While some malware developers have decided to offer their creations only to select customers in order to avoid being tracked down by law enforcement, others decided to offer their crime kits to anyone who’s willing to pay.
Carberp, or Syscron, has been around since June 2010. At first, its creators were using it only for their own malicious purposes, but in February 2011 they decided to sell the kit for $10,000 (€8,000), a price that well exceeded the one of ZeuS or SpyEye.
After selling it to a number of cybercriminals, they decided to pull it off the market and only continue to provide support for existing customers. However, that promise wasn’t kept and everyone thought that Carberp had disappeared.
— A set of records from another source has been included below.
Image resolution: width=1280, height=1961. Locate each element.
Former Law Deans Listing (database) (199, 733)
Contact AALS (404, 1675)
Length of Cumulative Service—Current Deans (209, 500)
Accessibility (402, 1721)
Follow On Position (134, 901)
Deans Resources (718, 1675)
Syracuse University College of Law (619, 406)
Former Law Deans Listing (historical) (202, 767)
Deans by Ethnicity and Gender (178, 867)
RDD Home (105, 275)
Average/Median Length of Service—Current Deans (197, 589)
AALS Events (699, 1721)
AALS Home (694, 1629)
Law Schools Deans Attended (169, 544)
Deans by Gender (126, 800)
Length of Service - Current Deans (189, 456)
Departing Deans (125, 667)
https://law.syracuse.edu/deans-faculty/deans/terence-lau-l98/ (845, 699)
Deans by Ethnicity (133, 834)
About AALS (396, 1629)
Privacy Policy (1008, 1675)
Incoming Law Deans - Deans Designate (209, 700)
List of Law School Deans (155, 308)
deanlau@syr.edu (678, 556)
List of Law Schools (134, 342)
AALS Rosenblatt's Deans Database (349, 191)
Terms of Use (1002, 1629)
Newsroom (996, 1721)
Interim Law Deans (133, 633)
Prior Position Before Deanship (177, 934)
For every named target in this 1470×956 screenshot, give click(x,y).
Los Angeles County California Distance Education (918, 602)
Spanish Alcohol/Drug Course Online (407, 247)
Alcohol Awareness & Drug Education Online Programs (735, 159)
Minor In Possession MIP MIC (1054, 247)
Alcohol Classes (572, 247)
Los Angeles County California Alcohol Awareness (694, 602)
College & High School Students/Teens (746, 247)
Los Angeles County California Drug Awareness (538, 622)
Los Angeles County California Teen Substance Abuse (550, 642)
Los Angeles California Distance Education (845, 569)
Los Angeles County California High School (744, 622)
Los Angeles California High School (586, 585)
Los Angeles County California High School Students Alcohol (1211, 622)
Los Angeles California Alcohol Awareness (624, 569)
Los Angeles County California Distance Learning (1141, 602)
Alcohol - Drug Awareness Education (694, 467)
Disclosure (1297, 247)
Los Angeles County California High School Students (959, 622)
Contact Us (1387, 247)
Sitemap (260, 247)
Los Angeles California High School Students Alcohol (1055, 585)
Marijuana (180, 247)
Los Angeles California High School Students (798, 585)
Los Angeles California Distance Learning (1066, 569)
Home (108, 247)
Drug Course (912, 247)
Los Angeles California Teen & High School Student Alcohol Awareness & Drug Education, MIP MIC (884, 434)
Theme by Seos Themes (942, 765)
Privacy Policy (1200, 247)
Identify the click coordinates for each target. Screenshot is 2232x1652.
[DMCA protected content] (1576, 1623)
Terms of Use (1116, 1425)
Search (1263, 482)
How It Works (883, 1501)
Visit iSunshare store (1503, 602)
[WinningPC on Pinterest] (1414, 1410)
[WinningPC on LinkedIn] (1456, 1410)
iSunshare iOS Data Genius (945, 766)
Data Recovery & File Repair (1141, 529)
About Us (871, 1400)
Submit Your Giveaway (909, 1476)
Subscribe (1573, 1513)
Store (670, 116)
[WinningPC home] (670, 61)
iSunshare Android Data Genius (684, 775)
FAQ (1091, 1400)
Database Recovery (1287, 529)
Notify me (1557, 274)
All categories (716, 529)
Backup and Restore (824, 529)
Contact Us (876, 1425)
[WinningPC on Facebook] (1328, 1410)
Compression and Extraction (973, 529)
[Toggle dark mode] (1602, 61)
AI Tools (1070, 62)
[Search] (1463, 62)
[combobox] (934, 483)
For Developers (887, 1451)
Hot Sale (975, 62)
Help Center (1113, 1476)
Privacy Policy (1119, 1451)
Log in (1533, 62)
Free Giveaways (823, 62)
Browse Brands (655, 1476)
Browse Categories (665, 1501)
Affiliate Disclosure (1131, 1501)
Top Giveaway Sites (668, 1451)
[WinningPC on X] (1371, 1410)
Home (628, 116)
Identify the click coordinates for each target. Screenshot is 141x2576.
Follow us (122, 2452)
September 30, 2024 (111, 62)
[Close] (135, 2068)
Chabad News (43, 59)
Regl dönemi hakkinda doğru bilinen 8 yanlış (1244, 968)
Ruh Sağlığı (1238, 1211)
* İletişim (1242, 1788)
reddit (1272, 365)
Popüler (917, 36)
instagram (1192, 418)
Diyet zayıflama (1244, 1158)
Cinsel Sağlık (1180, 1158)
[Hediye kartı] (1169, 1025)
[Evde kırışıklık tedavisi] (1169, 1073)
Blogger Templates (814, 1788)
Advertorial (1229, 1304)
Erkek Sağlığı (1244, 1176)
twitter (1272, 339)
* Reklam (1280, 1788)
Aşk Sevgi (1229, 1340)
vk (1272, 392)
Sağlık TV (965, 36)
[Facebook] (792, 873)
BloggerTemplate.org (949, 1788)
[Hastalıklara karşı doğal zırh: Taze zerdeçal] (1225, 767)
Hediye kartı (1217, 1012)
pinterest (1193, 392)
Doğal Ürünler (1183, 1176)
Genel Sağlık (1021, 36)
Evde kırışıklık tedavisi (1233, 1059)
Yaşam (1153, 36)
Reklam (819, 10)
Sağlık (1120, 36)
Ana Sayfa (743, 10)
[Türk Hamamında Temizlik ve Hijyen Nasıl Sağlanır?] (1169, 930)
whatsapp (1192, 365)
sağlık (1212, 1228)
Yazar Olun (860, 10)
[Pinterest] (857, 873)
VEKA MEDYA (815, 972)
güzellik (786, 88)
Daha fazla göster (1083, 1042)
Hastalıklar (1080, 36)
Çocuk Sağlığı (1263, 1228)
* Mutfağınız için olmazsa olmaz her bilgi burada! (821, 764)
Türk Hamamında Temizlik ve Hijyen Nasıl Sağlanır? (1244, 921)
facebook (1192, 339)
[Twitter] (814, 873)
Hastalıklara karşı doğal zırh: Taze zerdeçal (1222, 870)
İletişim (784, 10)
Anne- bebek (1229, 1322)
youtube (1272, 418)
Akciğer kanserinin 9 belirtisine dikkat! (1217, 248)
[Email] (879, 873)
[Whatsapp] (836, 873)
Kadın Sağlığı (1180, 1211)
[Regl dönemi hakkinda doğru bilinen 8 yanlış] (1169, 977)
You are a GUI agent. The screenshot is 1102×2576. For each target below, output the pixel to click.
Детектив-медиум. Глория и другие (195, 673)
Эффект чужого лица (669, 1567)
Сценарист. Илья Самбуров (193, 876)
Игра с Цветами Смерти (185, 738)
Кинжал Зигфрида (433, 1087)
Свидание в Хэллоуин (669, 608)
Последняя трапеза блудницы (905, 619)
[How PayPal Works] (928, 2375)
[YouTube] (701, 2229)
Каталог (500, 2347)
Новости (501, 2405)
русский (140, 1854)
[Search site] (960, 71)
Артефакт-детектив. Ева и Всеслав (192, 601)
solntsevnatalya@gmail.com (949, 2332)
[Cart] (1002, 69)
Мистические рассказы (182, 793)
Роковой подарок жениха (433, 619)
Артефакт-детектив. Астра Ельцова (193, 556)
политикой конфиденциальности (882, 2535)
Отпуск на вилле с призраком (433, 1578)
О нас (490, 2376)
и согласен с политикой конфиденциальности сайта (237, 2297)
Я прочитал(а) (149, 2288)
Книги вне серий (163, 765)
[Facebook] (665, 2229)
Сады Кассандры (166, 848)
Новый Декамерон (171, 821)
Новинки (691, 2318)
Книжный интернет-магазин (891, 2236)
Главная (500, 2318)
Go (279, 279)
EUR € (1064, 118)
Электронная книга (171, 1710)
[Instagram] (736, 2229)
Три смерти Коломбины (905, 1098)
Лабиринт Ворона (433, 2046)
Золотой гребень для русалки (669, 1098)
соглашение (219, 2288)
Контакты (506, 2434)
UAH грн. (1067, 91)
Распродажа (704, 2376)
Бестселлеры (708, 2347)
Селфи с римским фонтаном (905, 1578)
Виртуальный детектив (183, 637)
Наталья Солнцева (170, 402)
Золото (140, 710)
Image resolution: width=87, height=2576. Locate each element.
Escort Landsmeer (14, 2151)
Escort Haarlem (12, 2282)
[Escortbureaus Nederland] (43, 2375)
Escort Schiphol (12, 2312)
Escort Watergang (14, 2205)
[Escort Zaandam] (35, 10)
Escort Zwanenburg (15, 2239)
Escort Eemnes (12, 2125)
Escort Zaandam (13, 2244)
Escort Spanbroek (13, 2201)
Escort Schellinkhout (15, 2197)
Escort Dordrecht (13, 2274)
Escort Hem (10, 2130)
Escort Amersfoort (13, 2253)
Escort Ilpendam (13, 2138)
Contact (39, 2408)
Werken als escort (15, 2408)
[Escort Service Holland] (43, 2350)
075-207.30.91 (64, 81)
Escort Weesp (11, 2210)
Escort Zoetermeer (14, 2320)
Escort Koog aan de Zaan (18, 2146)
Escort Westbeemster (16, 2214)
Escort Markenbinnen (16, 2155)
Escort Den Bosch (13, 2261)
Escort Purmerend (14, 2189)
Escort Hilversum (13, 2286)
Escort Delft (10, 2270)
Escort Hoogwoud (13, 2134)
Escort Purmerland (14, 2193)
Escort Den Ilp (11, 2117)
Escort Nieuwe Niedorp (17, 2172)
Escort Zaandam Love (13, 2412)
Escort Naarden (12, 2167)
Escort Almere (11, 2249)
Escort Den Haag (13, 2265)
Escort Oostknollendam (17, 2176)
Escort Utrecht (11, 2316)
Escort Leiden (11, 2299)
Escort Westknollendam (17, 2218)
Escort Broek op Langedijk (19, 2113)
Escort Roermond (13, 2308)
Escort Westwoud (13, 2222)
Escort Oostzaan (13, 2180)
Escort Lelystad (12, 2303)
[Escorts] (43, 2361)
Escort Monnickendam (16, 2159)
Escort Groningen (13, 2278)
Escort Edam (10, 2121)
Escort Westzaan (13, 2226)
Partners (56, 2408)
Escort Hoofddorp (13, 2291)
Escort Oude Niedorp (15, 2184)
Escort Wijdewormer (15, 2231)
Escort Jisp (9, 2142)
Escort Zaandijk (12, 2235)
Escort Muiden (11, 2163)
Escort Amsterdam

Now, the creators have apologized for losing contact with their customers and they’ve come forward with a new version which they’re currently selling for $40,000 (€31,000). They’re also renting it for monthly fees ranging between $2,000 (€1,500) and $10,000 (€8,000).
Customers can choose to buy the new and improved bootkit version or they can purchase updates for the old variant.
The new bootkit has been found to integrate parts from the Rovnix Trojan – a threat that infects the Volume Boot Record (VBR) – and it has been linked to the notorious BlackHole exploit kit.
It’s uncertain whether there’s a connection between the gangs that provide these malicious elements but, as RSA cybercrime and online fraud communications specialist Limor Kessem highlights, it’s clear that the Carberp group is determined to increase its profits.
“Albeit available to all, the high price tag on Carberp’s more sophisticated features will likely prove to be too out of reach for common cybercriminals,” Kessem wrote.
“Although Fraud-as-a-service is known to lower the barrier for entry and makes life easier for newbie fraudsters, this latest version of the Carberp Trojan may confirm that the highest levels of cybercrimeware are still reserved for the elite and privileged few; malware does not come with an installation wizard—yet.”